- **THE PROBLEM**:
Retype the lines of the listing below exactly, but only those from the one containing "The height and" through the last line; pictures stay out.

- **LISTED RECORDS**:

--------------------------------

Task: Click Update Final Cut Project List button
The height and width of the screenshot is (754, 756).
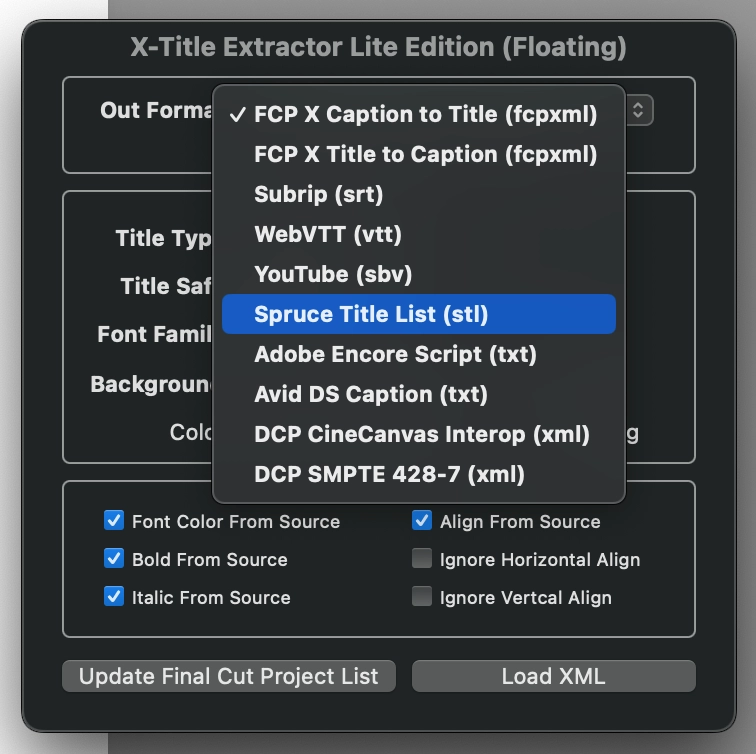Action: (229, 676)
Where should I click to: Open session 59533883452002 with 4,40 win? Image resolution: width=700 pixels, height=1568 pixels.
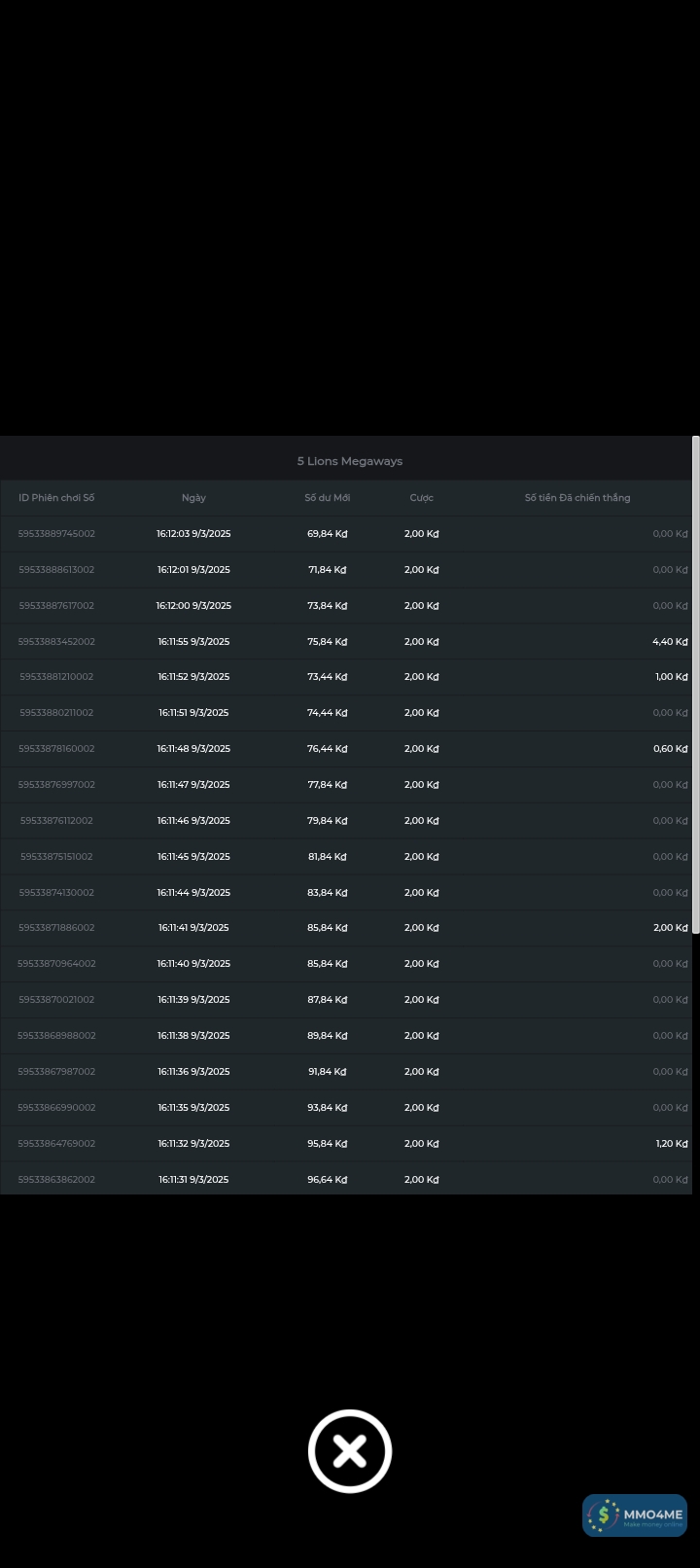[x=56, y=642]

--------------------------------

- **SOLUTION TO THE PROBLEM**:
The height and width of the screenshot is (754, 756).
Action: (229, 676)
Where should I click to: Open session 59533883452002 with 4,40 win? Image resolution: width=700 pixels, height=1568 pixels.
[x=56, y=642]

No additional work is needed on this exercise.